REQUIRED WORK » Pick out every line below that contains the string "Given" and copy each one. Treat uppercase and lowercase letters as different.

STORED DATA »

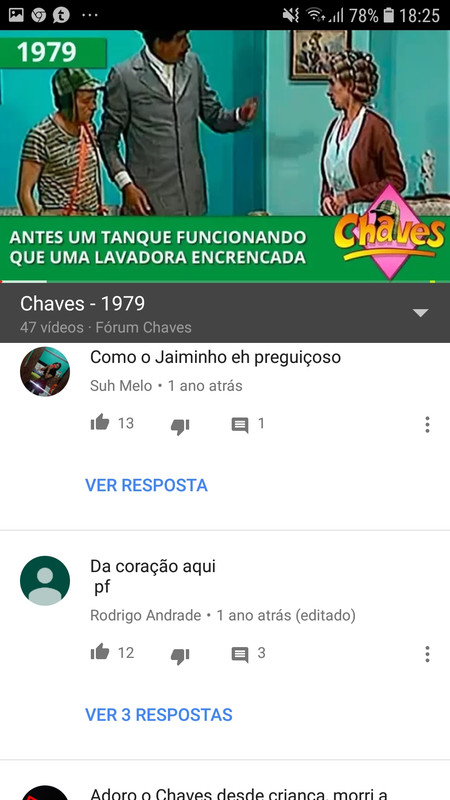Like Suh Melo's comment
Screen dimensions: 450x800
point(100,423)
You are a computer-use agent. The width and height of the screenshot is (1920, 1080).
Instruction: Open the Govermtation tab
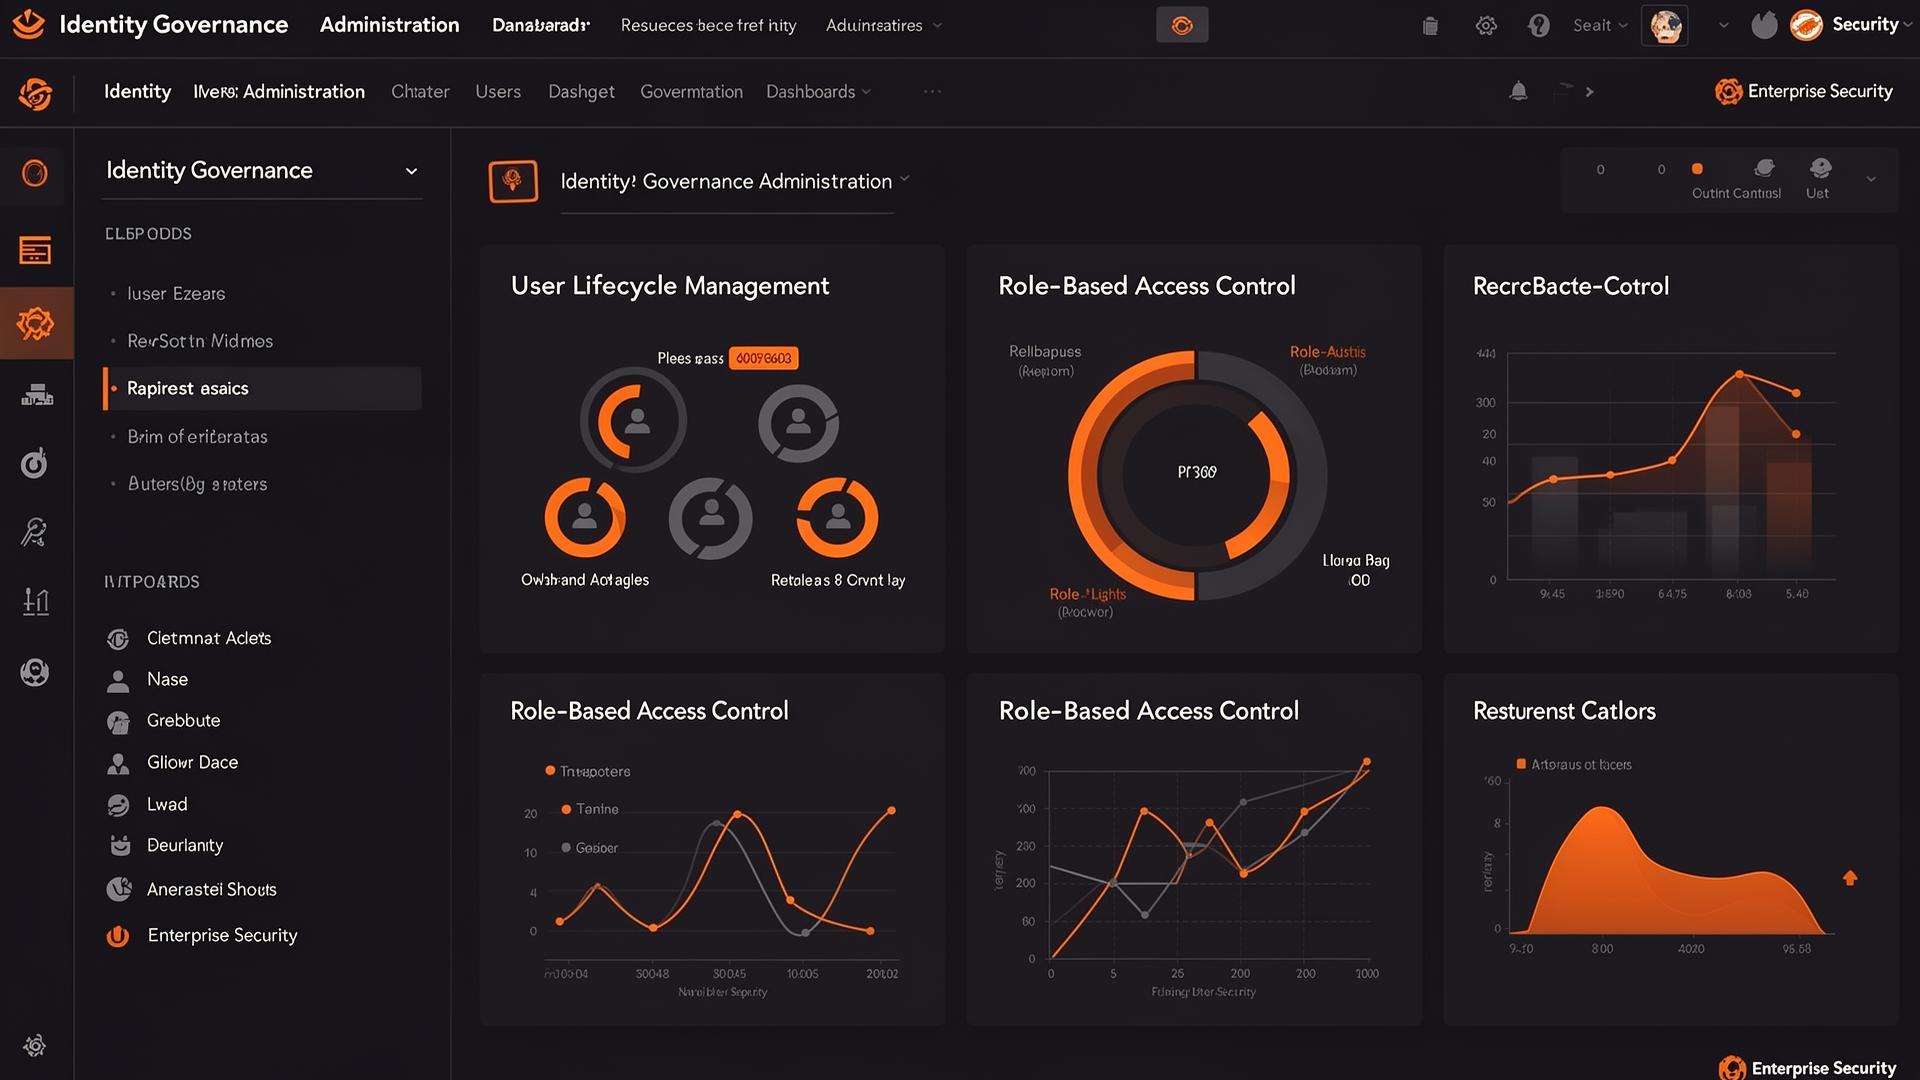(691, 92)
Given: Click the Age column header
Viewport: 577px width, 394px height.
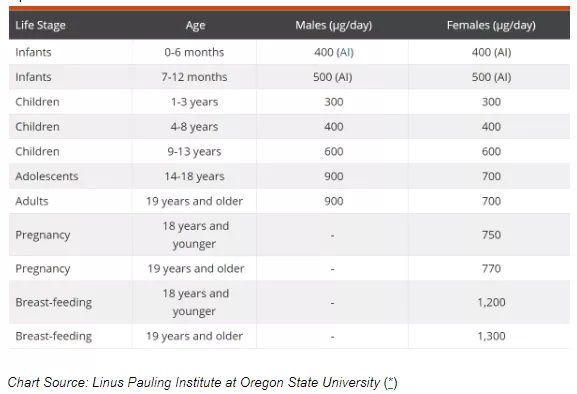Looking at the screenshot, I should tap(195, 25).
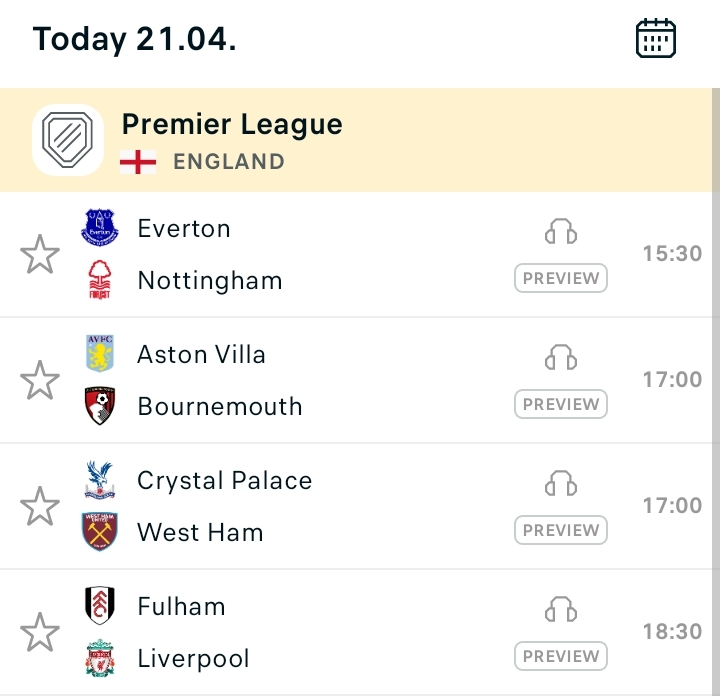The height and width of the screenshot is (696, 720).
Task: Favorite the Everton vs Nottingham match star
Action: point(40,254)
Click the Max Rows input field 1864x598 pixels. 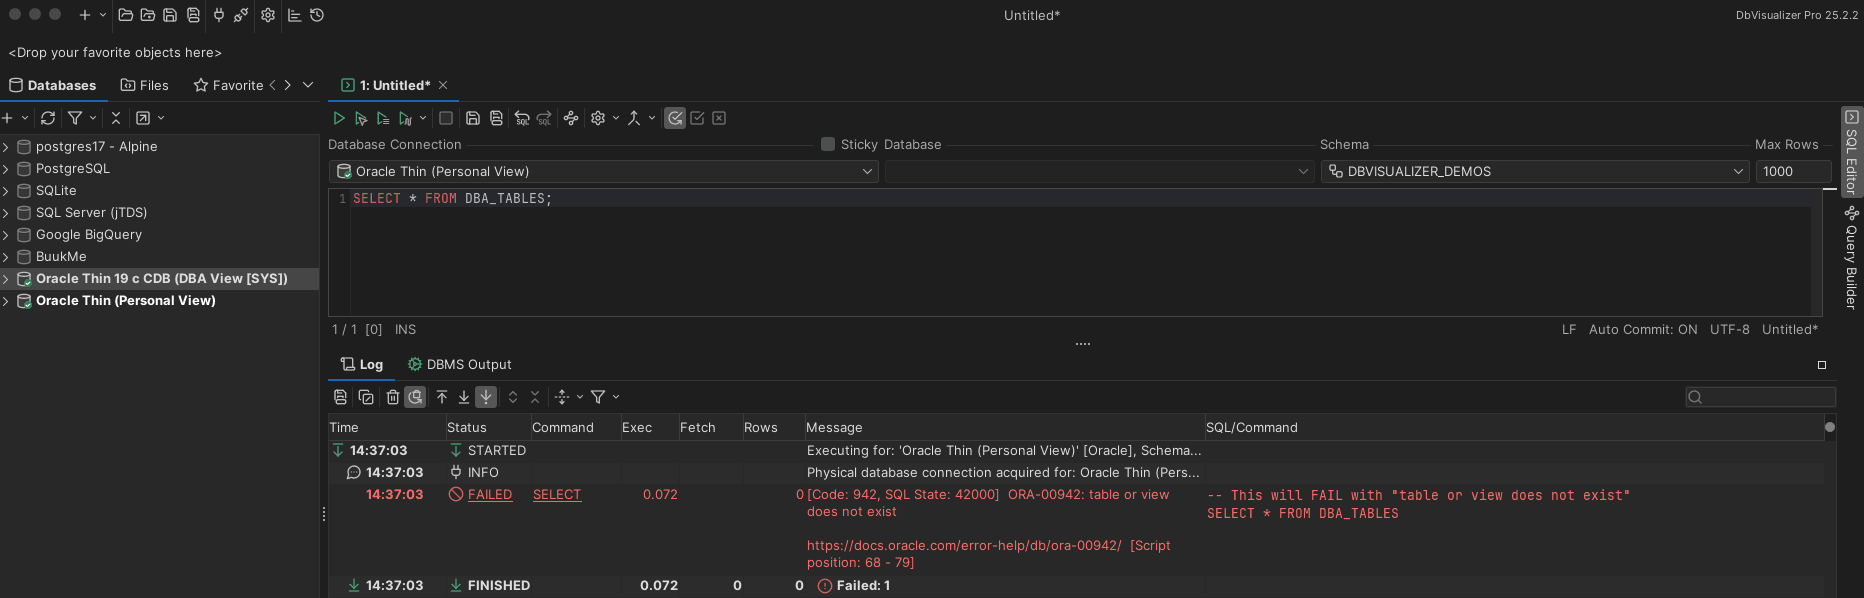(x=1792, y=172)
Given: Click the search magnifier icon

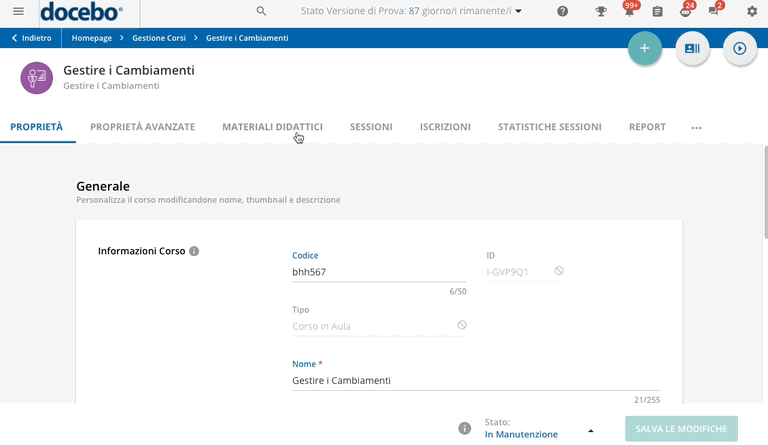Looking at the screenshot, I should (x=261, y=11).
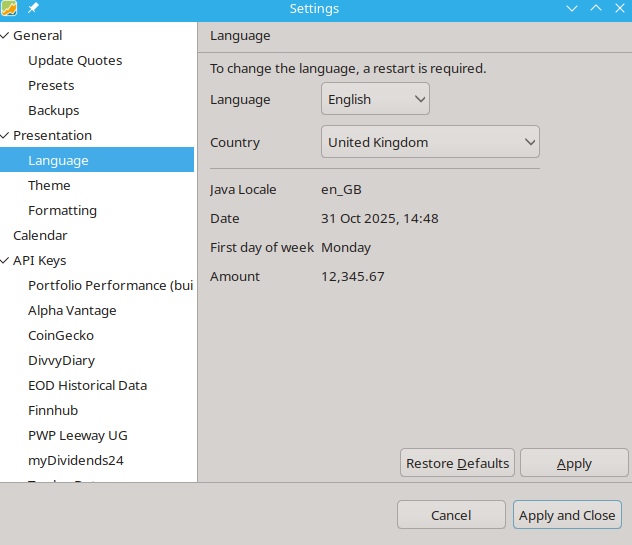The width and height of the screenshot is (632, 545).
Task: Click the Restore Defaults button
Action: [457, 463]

TASK RESULT »
Given: Click the Age column header
Given: Click the search magnifier icon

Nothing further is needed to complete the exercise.